Re: [PATCH v5 10/11] setup_git_directory_gently_1(): avoid die()ing

2017-03-13 Thread Junio C Hamano
Johannes Schindelin  writes:

> On Mon, 13 Mar 2017, Junio C Hamano wrote:
>
>> When a patch series is refactoring an existing function to be used
>> in different codepaths, an existing issue inherited from the
>> original code (e.g. perhaps an existing error checking that is
>> looser than ideal) may have been OK in the original context (e.g.
>> perhaps it died and refused to run until the user corrected the
>> repository), and it still is OK in the codepath that uses the
>> refactored building blocks to replace the original code, but it may
>> not be acceptable to leave the issue in the original code when a new
>> caller calls the refactored building block (e.g. perhaps the
>> refactoring made it possible for a caller to ask the function not to
>> die and instead act on different kinds of errors in different ways).
>
> In this case, ...

It becomes somewhat irritating when you get combative and defensive
unnecessarily.  We already established this case is OK two messages
ago, I think.

The above is only to make sure that people cannot take the "issues
in the original is OK to leave outside the scope of a new series" in
my message out of context and treat it as a general rule to justify
their sloppy patches in the future.  We need to see if issues
inherited from the original is necessary to fix before refactoring
even begins on case-by-case basis, seeing what the requirement of
the new code that uses the refactored code.  And the case-by-case
thing we already did for _this_ case.



Re: [PATCH v5 10/11] setup_git_directory_gently_1(): avoid die()ing

2017-03-13 Thread Johannes Schindelin
Hi Junio,

On Mon, 13 Mar 2017, Junio C Hamano wrote:

> Junio C Hamano  writes:
> 
> > The former case may split into two.  "Yes I agree that is bad and it
> > is the same badness as the version without this change", in which case
> > we may want to leave a "NEEDSWORK" comment in-code so that people can
> > notice when browsing the code (but fixing the badness would be outside
> > the scope of the series), and "yes that is bad and we shouldn't
> > introduce that badness", in which case we do want to fix it in the
> > patch.
> 
> We however need to be a bit careful here, though.
> 
> When a patch series is refactoring an existing function to be used
> in different codepaths, an existing issue inherited from the
> original code (e.g. perhaps an existing error checking that is
> looser than ideal) may have been OK in the original context (e.g.
> perhaps it died and refused to run until the user corrected the
> repository), and it still is OK in the codepath that uses the
> refactored building blocks to replace the original code, but it may
> not be acceptable to leave the issue in the original code when a new
> caller calls the refactored building block (e.g. perhaps the
> refactoring made it possible for a caller to ask the function not to
> die and instead act on different kinds of errors in different ways).

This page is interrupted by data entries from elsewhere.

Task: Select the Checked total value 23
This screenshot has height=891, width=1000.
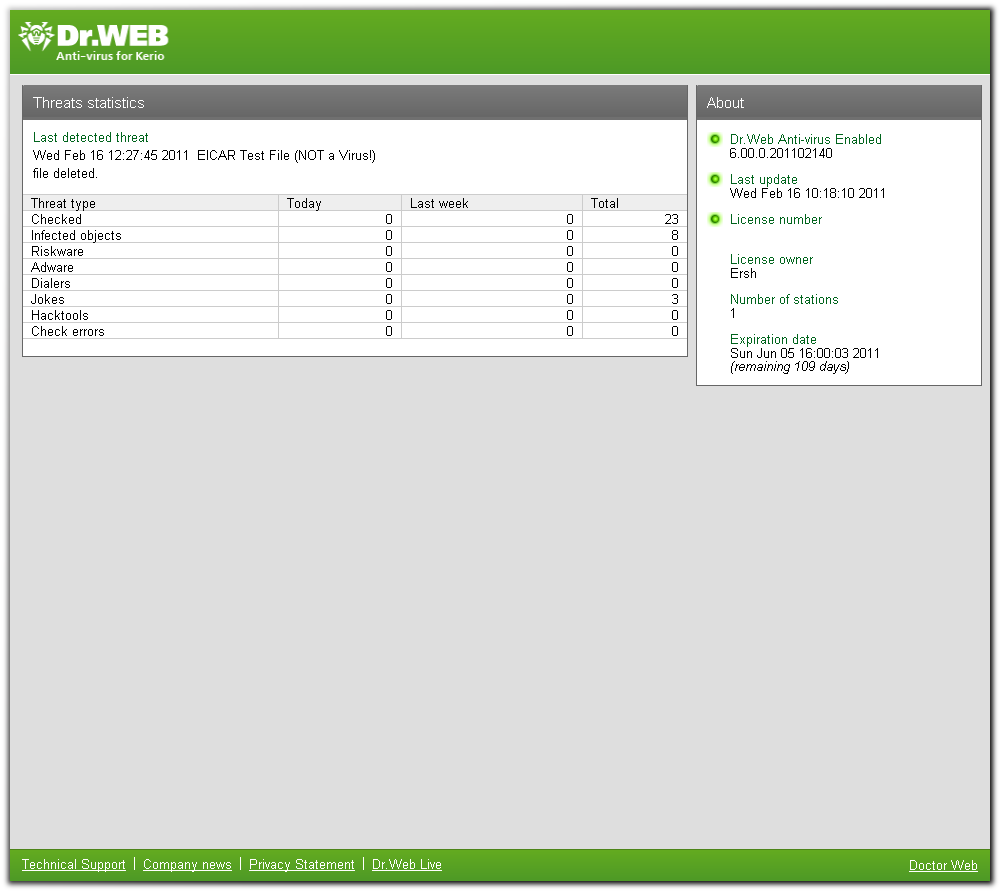Action: coord(671,219)
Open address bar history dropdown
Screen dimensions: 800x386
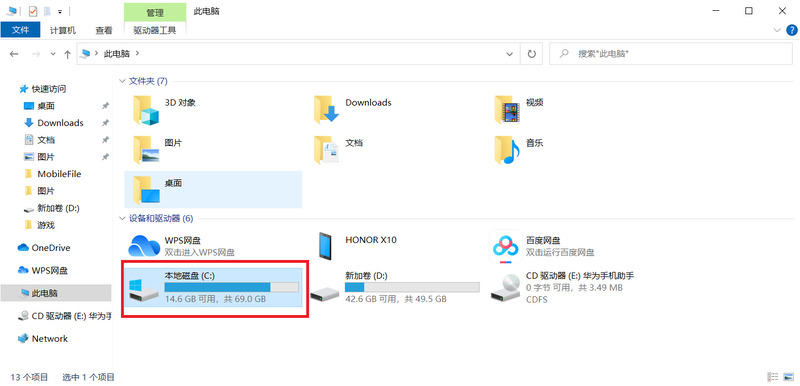(x=509, y=54)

In this case, discover_git_directory() is intended to use the exact same
logic as setup_git_directory() (including bugs and all) so that they do
discover the same directory.

It would not do for discover_git_directory() to detect a *different*
directory, no matter how much "more correct" one would deem it.

Ciao,
Johannes


Re: [PATCH v5 10/11] setup_git_directory_gently_1(): avoid die()ing

2017-03-13 Thread Junio C Hamano
Junio C Hamano  writes:

> The former case may split into two.  "Yes I agree that is bad and it
> is the same badness as the version without this change", in which
> case we may want to leave a "NEEDSWORK" comment in-code so that
> people can notice when browsing the code (but fixing the badness
> would be outside the scope of the series), and "yes that is bad and
> we shouldn't introduce that badness", in which case we do want to
> fix it in the patch.

We however need to be a bit careful here, though.

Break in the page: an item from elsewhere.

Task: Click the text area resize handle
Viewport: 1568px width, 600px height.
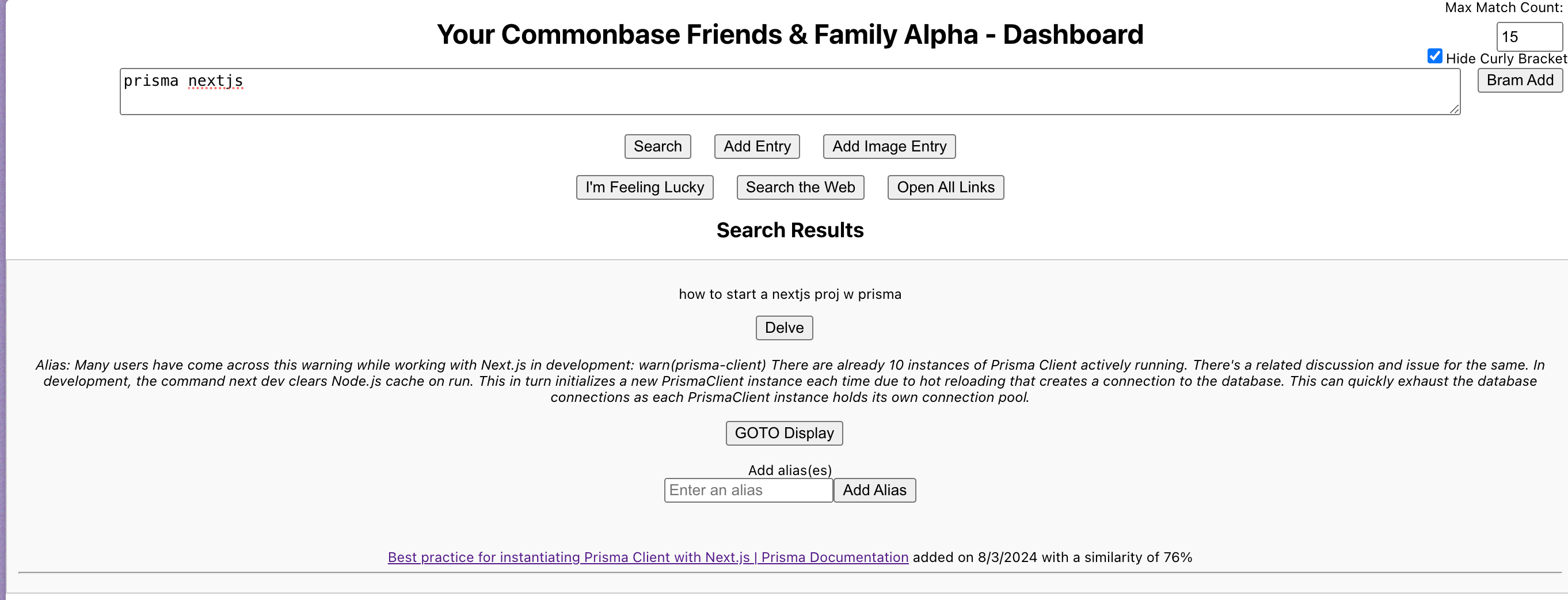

When a patch series is refactoring an existing function to be used
in different codepaths, an existing issue inherited from the
original code (e.g. perhaps an existing error checking that is
looser than ideal) may have been OK in the original context (e.g.
perhaps it died and refused to run until the user corrected the
repository), and it still is OK in the codepath that uses the
refactored building blocks to replace the original code, but it may
not be acceptable to leave the issue in the original code when a new
caller calls the refactored building block (e.g. perhaps the
refactoring made it possible for a caller to ask the function not to
die and instead act on different kinds of errors in different ways).

So "being bug-to-bug compatible with existing code" is not always a
good thing---we need to see case by case if a problem identified in
the review as inherited from the original needs to be addressed in
the series.

It would be better to address issues we identify even if it is an
old one.  After all, any change has potential to introduce new bugs,
and striving to leave known bug inherited from the old code around
would guarantee that the resulting code will be buggier than the
original ;-) 

But in order to keep bisectability, such "further fixups" should be
done as a follow-up to the series, not as part of it.


Re: [PATCH v5 10/11] setup_git_directory_gently_1(): avoid die()ing

2017-03-13 Thread Junio C Hamano
Johannes Schindelin  writes:

> PLEASE NOTE: the purpose of this patch series is to allow the same
> function (setup_git_directory_gently_1()) to be the work horse for
> setup_git_directory() as before, but also for the new
> discover_git_directory() function that is introduced to fix
> read_early_config() to avoid hardconfig .git/config.
>
> The purpose is *not* to change any current behavior. Please do not ask me
> to do that in this patch series.

Please note that pointing out potential problems is only asking for
confirmation ("yes that is bad") or for enlightenment ("no, you are
reading the code wrong and that bad thing does not happen
because...").  Even in the former case, unless the badness is
introduced by the change, pointing out potential problems is *NOT*
asking to change the patch to fix existing issues.

The former case may split into two.  "Yes I agree that is bad and it
is the same badness as the version without this change", in which
case we may want to leave a "NEEDSWORK" comment in-code so that
people can notice when browsing the code (but fixing the badness
would be outside the scope of the series), and "yes that is bad and
we shouldn't introduce that badness", in which case we do want to
fix it in the patch.

So do not read my (or anybody else's) reviews as _asking_ changes
and making further fixes, and you'll do better.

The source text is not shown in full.